In the resource-rich setting of a developed world, the findings of TST, especially when the TST induration is more than 10mm and when QFT is available, the QFT may be used in place of, or in addition to, the TST for patients who are known to have received a BCG vaccine for definitive management. However, in resource-limited, high-LTBI burden settings worldwide where the availability of QFT might be limited, the high-risk clinical parameter of TST induration diameter greater than 10mm is predictive of LTBI irrespective of the status of BCG vaccination, thereby obviating the need for additional QFT testing. This finding will be critical in identifying and management of the reservoir of LTBI patients in resource-limited countries with a high TB burden.

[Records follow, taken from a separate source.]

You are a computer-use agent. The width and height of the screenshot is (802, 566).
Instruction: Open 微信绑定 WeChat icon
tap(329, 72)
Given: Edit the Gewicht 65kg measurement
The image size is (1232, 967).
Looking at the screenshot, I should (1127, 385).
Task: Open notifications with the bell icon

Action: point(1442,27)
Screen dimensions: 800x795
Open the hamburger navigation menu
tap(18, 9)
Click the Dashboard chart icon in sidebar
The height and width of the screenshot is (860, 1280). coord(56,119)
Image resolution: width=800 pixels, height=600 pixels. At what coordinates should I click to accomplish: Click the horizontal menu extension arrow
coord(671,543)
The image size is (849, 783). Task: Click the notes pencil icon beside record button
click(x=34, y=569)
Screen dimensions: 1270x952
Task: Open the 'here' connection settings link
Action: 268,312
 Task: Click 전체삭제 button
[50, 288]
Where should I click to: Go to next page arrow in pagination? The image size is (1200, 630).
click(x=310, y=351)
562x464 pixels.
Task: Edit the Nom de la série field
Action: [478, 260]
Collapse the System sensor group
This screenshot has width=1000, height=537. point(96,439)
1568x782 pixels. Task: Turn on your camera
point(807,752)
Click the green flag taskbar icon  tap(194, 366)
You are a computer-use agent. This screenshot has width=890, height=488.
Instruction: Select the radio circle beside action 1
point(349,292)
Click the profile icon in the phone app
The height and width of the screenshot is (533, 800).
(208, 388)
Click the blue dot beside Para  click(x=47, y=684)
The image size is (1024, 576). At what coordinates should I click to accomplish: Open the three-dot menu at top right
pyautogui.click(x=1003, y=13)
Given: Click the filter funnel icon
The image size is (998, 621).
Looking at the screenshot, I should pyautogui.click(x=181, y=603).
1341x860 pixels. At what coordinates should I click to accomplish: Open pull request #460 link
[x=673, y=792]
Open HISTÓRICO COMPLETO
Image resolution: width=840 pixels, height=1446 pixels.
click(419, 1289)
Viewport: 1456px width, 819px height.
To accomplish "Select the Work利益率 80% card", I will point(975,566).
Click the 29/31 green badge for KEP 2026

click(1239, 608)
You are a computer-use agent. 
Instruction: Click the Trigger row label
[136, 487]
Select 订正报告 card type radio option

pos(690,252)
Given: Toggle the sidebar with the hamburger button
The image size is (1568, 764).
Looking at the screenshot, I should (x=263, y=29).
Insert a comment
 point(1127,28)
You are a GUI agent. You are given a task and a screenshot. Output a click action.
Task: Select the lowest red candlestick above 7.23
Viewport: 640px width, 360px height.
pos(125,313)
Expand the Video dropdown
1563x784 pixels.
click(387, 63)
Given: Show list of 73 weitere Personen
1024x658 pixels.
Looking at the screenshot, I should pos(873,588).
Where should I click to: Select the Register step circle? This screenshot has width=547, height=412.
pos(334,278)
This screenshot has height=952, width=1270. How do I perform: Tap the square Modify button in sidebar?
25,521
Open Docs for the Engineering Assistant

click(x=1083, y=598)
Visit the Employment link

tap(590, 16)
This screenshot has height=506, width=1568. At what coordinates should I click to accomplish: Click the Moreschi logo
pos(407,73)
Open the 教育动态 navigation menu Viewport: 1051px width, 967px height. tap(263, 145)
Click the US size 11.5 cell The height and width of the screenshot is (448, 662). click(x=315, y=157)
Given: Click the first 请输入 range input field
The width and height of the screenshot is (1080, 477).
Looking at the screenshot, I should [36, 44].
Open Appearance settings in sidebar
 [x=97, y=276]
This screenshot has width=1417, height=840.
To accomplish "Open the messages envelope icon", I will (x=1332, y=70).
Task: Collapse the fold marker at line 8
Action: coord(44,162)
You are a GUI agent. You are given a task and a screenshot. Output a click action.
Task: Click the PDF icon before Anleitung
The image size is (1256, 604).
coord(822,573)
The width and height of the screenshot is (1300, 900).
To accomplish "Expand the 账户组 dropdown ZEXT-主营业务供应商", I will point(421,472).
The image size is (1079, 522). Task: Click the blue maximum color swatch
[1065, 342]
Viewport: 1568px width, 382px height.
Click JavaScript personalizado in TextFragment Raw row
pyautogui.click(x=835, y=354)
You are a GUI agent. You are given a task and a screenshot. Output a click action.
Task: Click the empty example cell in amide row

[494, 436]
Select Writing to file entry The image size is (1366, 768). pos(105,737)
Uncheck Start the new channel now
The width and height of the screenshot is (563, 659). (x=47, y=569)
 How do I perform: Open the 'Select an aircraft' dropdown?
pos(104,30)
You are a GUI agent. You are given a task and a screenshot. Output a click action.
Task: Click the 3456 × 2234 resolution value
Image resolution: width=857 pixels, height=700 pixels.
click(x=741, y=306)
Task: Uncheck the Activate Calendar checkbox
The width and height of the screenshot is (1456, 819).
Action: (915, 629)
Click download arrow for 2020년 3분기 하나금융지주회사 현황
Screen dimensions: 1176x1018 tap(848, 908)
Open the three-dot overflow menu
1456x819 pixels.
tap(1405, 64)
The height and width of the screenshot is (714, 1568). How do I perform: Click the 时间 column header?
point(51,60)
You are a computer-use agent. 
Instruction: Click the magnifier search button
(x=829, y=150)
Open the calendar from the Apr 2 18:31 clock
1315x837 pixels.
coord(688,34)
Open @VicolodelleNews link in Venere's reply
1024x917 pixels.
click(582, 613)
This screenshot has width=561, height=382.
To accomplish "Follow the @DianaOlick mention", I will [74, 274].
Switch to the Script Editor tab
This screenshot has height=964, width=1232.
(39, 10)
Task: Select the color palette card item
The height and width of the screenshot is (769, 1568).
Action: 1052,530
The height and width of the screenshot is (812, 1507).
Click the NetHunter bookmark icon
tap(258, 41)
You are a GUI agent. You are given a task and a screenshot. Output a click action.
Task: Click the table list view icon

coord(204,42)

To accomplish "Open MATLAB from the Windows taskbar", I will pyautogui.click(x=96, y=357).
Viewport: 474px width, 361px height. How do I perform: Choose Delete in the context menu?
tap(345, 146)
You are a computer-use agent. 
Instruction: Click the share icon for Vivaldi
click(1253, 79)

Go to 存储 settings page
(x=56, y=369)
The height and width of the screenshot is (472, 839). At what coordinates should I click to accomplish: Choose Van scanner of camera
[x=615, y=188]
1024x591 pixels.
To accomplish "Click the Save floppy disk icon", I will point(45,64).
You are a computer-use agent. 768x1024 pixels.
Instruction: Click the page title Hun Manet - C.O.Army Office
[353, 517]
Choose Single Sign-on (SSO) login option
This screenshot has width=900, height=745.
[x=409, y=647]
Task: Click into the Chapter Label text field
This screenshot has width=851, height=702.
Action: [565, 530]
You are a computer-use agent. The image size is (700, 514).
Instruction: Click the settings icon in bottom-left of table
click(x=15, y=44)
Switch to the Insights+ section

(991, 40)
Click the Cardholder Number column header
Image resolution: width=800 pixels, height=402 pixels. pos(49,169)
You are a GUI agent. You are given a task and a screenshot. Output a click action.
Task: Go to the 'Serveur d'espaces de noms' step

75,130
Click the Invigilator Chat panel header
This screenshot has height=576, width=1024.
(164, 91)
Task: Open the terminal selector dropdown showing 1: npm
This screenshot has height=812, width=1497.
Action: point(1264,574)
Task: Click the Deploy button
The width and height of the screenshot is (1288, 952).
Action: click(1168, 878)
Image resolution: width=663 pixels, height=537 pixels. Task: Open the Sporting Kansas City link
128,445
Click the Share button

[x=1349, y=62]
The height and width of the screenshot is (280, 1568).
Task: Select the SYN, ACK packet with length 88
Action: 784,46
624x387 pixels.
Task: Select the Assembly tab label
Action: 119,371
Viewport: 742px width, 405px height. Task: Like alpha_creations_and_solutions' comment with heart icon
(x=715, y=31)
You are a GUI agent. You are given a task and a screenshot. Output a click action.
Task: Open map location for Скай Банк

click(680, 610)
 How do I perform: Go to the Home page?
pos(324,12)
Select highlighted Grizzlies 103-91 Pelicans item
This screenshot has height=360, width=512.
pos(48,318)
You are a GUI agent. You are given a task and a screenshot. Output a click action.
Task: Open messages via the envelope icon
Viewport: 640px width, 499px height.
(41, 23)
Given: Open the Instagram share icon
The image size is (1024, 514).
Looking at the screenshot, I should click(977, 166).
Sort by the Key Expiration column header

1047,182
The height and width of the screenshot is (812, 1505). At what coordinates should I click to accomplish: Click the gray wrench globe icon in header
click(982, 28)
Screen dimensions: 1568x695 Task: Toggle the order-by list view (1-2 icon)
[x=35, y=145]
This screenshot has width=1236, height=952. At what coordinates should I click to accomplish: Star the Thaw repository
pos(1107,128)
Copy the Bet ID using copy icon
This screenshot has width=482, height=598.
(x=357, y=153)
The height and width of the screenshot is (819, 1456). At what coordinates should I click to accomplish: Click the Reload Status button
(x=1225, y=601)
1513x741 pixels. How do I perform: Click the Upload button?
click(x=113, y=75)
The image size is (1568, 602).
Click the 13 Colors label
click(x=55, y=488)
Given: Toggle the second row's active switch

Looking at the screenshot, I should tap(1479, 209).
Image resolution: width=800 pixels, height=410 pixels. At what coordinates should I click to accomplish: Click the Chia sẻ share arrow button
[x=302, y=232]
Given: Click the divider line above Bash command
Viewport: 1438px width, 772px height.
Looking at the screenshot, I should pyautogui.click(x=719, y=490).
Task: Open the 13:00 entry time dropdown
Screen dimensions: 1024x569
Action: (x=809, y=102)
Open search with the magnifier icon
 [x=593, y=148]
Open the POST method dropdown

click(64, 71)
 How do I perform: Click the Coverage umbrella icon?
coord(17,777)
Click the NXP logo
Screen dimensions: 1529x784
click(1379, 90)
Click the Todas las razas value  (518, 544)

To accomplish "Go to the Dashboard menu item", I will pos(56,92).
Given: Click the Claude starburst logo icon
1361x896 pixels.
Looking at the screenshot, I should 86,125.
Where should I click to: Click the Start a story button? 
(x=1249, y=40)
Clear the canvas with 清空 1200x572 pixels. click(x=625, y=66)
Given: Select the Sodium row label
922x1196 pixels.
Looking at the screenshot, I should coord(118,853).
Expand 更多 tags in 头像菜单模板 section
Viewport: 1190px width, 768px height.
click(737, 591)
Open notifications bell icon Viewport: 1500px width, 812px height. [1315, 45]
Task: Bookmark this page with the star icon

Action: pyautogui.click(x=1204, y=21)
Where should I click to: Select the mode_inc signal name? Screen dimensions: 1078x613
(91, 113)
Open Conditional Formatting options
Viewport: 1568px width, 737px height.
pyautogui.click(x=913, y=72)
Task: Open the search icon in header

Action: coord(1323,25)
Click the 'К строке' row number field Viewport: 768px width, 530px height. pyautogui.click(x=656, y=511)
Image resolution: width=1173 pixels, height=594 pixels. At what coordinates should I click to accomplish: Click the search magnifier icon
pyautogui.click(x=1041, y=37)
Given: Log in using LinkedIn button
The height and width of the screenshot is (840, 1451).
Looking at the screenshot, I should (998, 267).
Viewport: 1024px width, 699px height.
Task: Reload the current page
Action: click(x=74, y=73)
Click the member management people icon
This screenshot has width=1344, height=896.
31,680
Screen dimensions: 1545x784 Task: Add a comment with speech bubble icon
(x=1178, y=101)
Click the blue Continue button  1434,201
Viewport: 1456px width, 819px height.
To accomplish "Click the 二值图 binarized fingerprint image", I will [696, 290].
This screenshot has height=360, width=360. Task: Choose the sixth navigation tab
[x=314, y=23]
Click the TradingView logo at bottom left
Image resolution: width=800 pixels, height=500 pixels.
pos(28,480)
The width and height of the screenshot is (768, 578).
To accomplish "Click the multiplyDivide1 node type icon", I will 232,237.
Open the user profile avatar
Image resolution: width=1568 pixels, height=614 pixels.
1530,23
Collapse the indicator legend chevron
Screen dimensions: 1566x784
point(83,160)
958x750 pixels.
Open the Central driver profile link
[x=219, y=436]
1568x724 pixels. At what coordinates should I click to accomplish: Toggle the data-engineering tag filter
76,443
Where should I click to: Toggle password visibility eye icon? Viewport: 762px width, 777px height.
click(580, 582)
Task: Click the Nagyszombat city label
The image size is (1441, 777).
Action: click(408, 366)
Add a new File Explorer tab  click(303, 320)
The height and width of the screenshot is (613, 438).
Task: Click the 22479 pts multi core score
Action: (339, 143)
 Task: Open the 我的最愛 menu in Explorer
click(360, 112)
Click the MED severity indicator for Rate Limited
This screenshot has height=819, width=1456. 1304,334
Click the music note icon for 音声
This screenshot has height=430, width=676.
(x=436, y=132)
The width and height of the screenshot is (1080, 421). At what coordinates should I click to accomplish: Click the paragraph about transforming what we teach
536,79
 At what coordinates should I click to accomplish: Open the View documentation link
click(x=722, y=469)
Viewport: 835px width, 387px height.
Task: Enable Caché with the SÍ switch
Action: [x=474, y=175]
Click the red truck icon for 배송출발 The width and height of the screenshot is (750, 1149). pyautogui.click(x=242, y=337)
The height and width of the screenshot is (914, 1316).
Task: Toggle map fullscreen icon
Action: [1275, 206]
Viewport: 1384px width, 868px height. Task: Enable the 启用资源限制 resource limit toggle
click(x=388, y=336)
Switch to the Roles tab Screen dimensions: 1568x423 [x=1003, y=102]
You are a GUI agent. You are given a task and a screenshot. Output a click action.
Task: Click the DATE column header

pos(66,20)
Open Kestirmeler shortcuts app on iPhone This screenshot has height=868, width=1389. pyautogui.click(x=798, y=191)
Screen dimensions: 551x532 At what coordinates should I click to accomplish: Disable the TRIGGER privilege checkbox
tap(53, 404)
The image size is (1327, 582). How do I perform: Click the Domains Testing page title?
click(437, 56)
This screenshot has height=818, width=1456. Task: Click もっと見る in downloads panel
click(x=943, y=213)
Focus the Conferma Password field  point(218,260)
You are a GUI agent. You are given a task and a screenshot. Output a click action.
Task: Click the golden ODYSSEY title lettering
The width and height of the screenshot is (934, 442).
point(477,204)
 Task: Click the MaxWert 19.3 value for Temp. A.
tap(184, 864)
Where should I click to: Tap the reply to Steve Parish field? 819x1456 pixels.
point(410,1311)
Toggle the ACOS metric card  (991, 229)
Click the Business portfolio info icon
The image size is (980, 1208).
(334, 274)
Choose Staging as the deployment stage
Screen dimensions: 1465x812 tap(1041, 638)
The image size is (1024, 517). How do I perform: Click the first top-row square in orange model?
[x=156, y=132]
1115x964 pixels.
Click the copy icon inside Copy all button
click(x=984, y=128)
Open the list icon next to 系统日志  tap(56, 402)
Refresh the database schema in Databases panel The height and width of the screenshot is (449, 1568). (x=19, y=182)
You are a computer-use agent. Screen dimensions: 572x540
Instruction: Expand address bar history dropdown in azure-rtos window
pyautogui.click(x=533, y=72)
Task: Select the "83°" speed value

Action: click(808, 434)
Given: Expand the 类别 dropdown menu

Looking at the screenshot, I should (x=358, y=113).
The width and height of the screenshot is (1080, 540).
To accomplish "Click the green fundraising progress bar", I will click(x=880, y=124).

The authors have declared that no competing interests exist.

Human Ethics

Consent was obtained or waived by all participants in this study. BRANY Institutional Review Board issued approval 20-12-146-182. 1. BRANY IRB Decision: Thank you for your submission. BRANY IRB has determined your submission is exempt from IRB review under category(ies) # 4(ii), as detailed in 45 CFR 46.104(d) and BRANY’s Standard Operating Procedures (category excerpted below). (4) Secondary research for which consent is not required: Secondary research uses of identifiable private information or identifiable biospecimens, with the following criterion met: (ii) Information, which may include information about biospecimens, is recorded by the investigator in such a manner that the identity of the human subjects cannot readily be ascertained directly or through identifiers linked to the subjects, the investigator does not contact the subjects, and the investigator will not re-identify subjects; *This determination requires that all procedures and activities are performed in accordance with relevant state and law (including tribal law, when applicable).

Animal Ethics

Animal subjects: All authors have confirmed that this study did not involve animal subjects or tissue.